Dorsal view of zebrafish embryos illustrated cardiac system prior to and after pigmentation removal.

(a) Pigmentation opacifies internal organ systems at 120 hpf. (b) Treatments with PTU beginning at 10 hpf prevented pigment formation, allowing for clear organ visualization. (c) PTU-treated zebrafish heart observed under bright field microscope at 120 hpf. Despite visualization of outer wall, inner wall is poorly demarcated. (d) The use of transgenic Tg(fli1a:EGFP)y1 embryos allows for clear delineation of inner wall for reconstructing the CFD model. (e) Tg(gata1:dsRed)sd2 transgenic zebrafish allows to visualize the blood particle in order to take velocity by particle tracking technique. A, atrium; V, ventricle; B, bulbus arteriosus.

At 20-30 hpf, zebrafish heart is morphologically a tube-like structure with a AV canal (AV) separating the atrium (A) and ventricle (V).
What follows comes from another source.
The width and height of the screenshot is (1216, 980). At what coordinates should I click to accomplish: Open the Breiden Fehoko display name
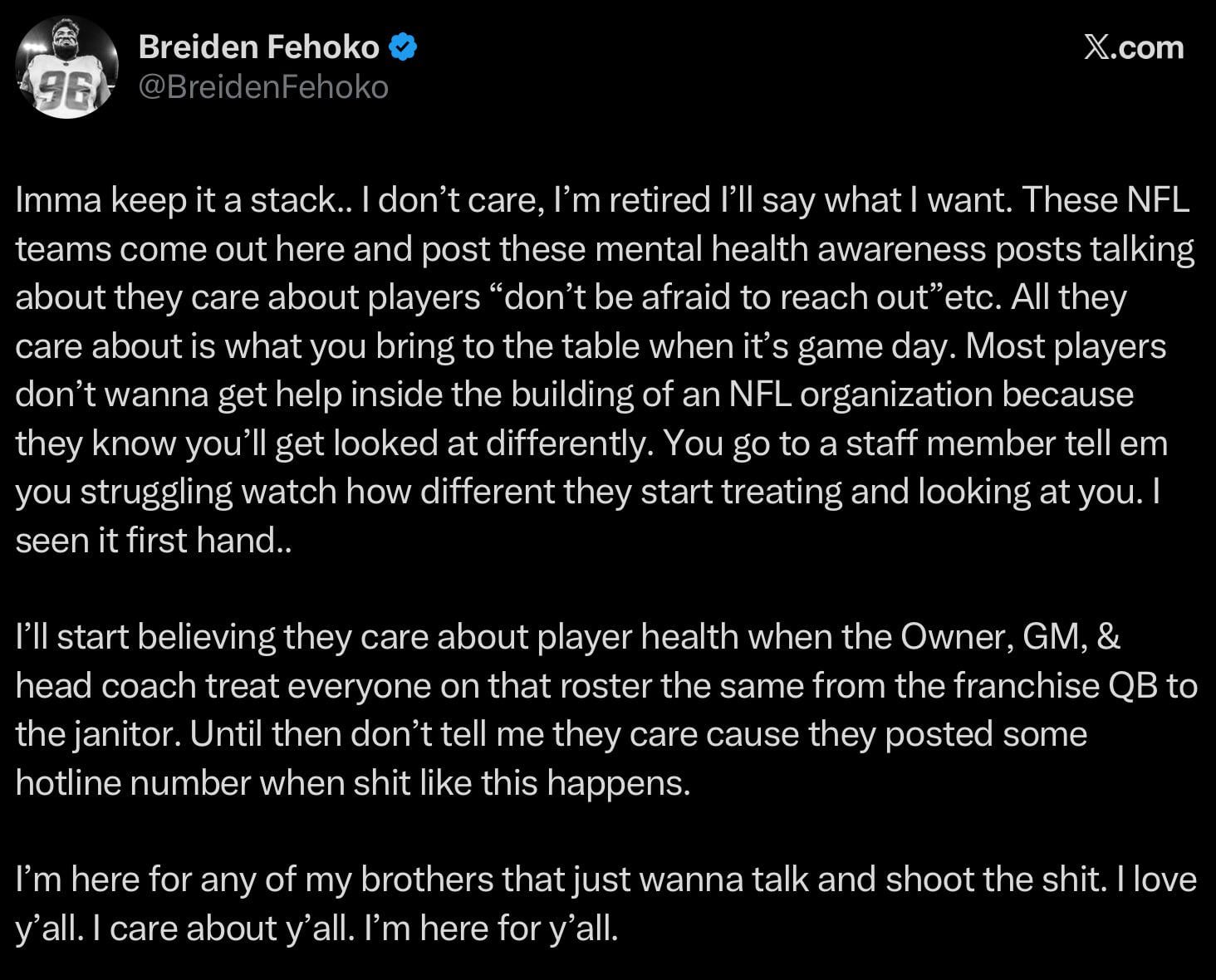pos(258,47)
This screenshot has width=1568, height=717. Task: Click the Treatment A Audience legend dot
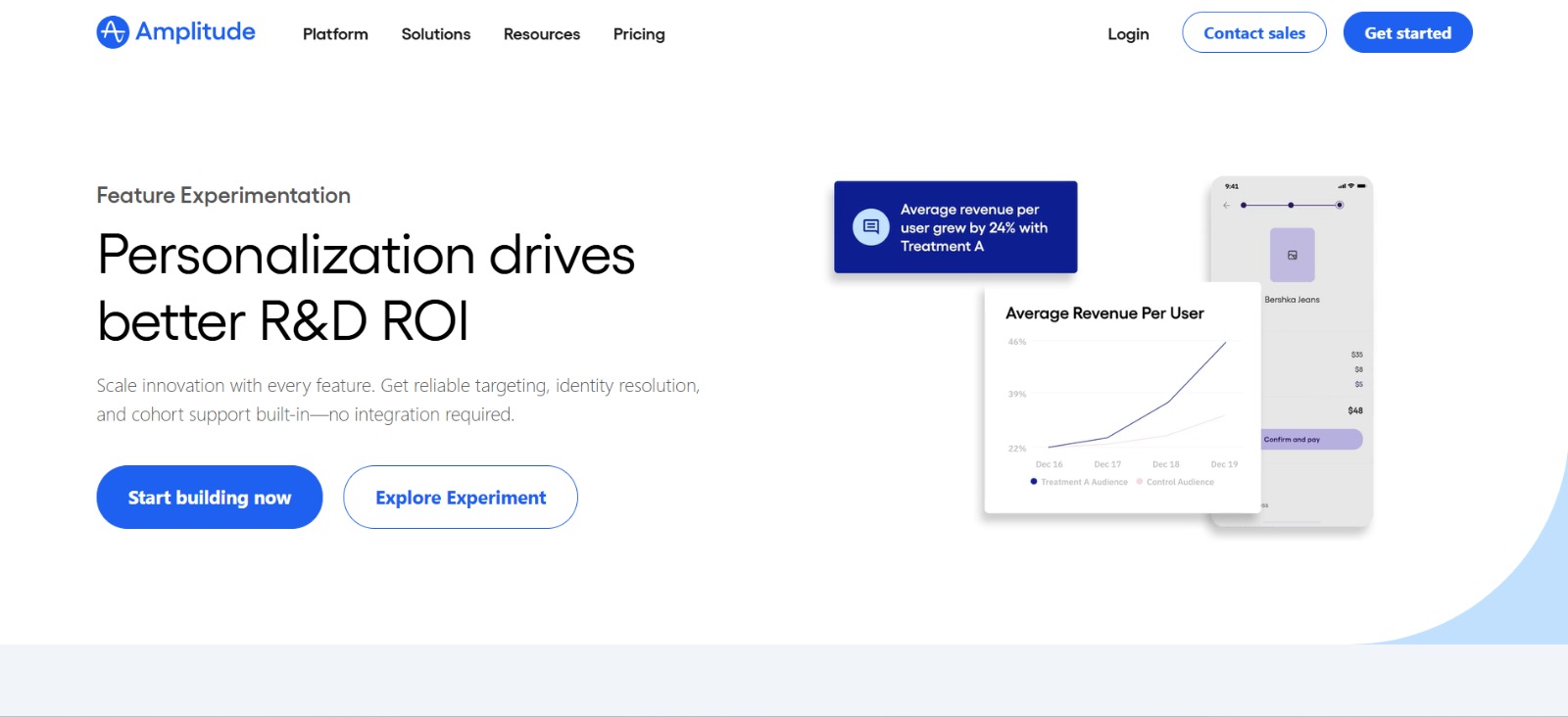pyautogui.click(x=1034, y=481)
(a) Atrial contraction, the first peak, engenders an increase in shear stress profiles through the AV canal. (b) Diastasis between atrial and ventricular contraction result in a decrease in shear stress across the AV canal. (c) Ventricular contraction, the second peak, results in flow reversal or regurgitation through the AV canal. The magnitude of wall shear stress (WSS) across the AV canal is about half of the forward blood flow at AV canal. (d) The green fluorescent protein (GFP) delineated the tubular structure. Unidirectional forward flow from the contracting atrium into the ventricle develops through the AV canal. (e) The GFP image reveals movement of peristaltic wave to the end of tubular heart structure. (f) Flow reversal develops in response to the contraction of tubular structure. (g) Velocity profiles show the maximal magnitude through the AV canal. (h) The magnitude of velocity is minimal at AV canal. (i) The magnitude of flow reversal or regurgitation is about half of the forward blood flow at AV canal. Contoured velocity profiles confirm the observed result (g–i). Red bars in (a–c) represent the time points at which the corresponding velocity profiles were reconstructed. A, atrium; V, ventricle.

At 40-50 hpf, the zebrafish heart begins to undergo looping.

(a–c) Compared to 20-30 hpf, WSS across the AV canal is increased by ~9-fold during atrial contraction. However, the magnitude of flow reversal or regurgitation-induced WSS during ventricular contraction decreases by ~33% in comparison with the earlier stages as the AV canal is developing into a valvular structure. (d–i) The ventricle has increased in size when compared to the atrium and absolute values of velocity have increased by 33%, A, atrium; V, ventricle.

At 110-120 hpf, the morphologic AV valve is distinct and left ventricle is enlarging.

(a–c) WSS across AV valve in response to atrium contraction is significantly higher than that of ventricular contraction. (d–i) Complete formation of the AV valve and bulbus arteriosus was observed at this stage, and amount of flow reversal reduced. The ventricle has become larger than the atrium in size, and the flow reversal through the AV canal during ventricular contraction is reduced due to small size of AV canal. A, atrium; V, ventricle; B, bulbus arteriosus.